Photo source: Nick Caloyianis via National Geographic

But then, that doesn't explain the seal, reindeer, polar bear, and even horse parts found inside the shark's belly. Just goes to show that we have a lot to learn. It also goes to show that not even polar bears can feel too safe when taking a moonlit stroll along the banks of the St. Lawrence River.

Thanks for the links, Rebecca.


Anonymous said...

I love this pic; the shark looks like a sock puppet:

I think he needs a wizard's hat and wand to magic away my tears, as well.
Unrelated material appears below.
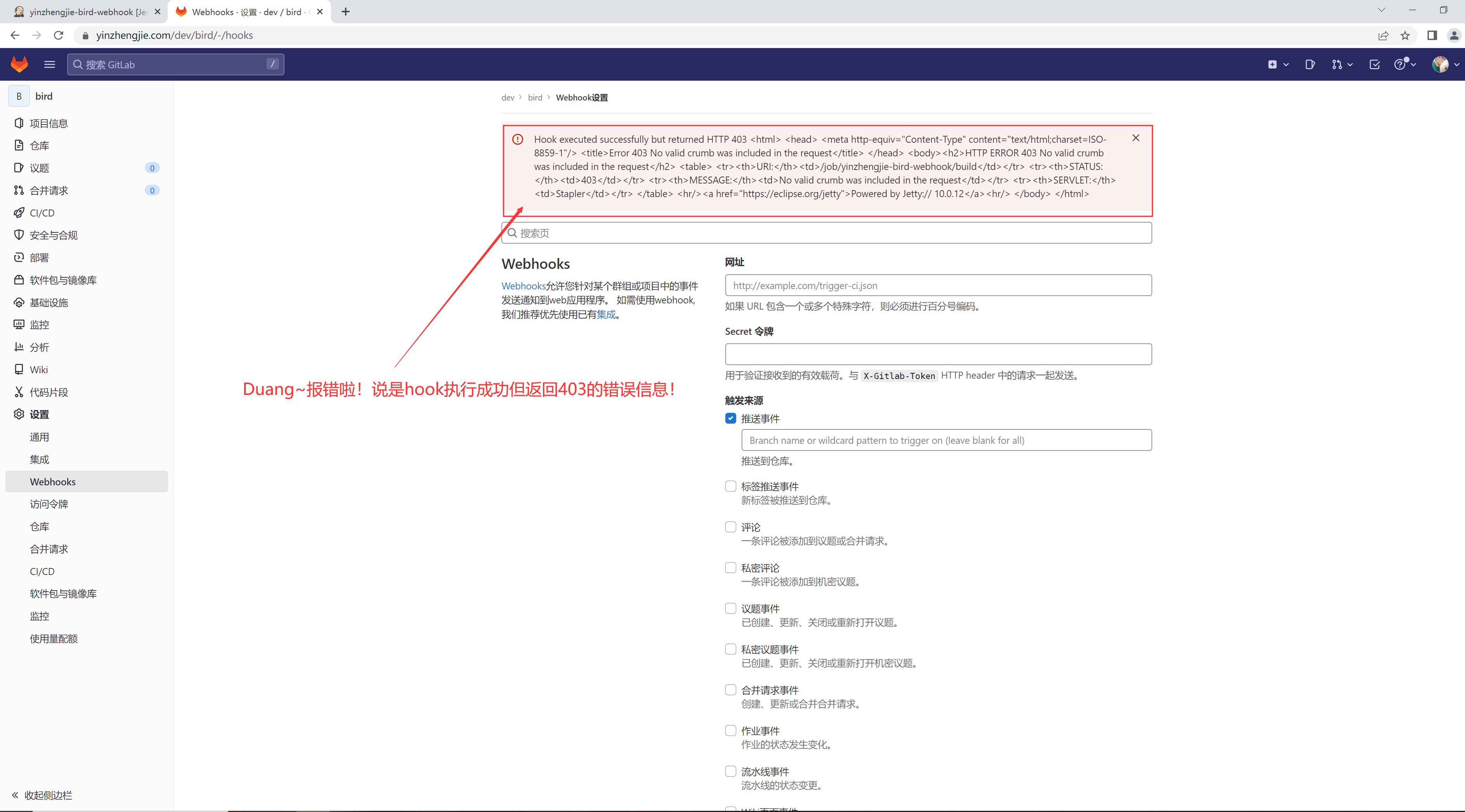
Task: Open the hamburger navigation menu
Action: pos(49,64)
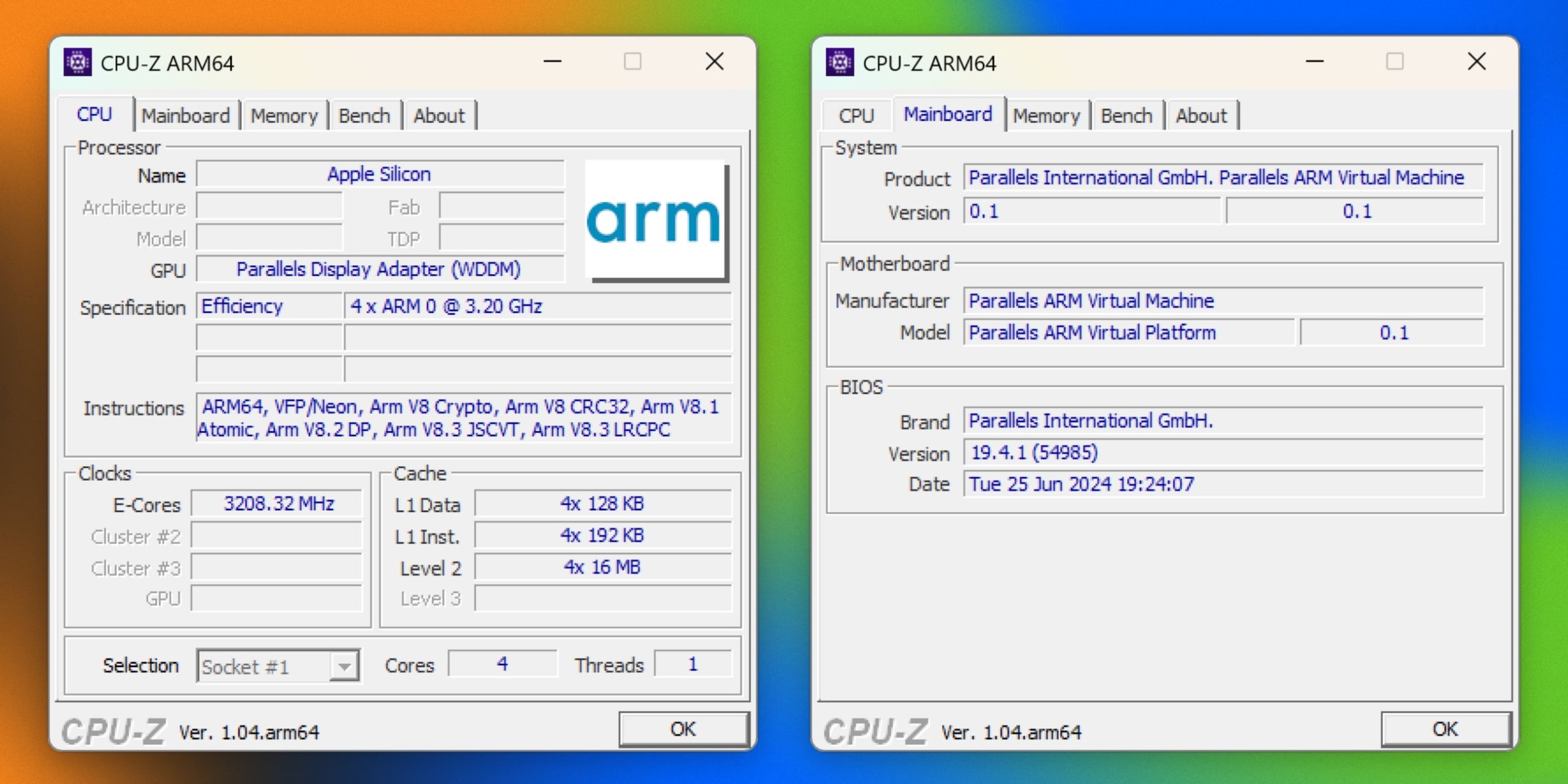The image size is (1568, 784).
Task: Open the Bench tab in the right window
Action: 1127,115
Miss Courtney Lake said...

Alas, there are not many polar bears along the banks of the St. Lawrence River... Montreal and Quebec take up too much room. It's a common problem here in Canada, cities mean too many igloos and few polar bears. Like many of your readers, I am a stickler for scientific accuracy!
If that shark lives in greenland, wouldn't the worried polar bears strolling along the banks of Scoresby Sund fiord?
Keep up the good work!

Raging Wombat said...

But there are polar bears to be found along the banks of the St. Lawrence, even if at its northern extreme, and even if in few numbers. So, be a stickler for accuracy. I was accurate!

Sorry, I'm still prickly about the whole eel / catfish debate of a week ago.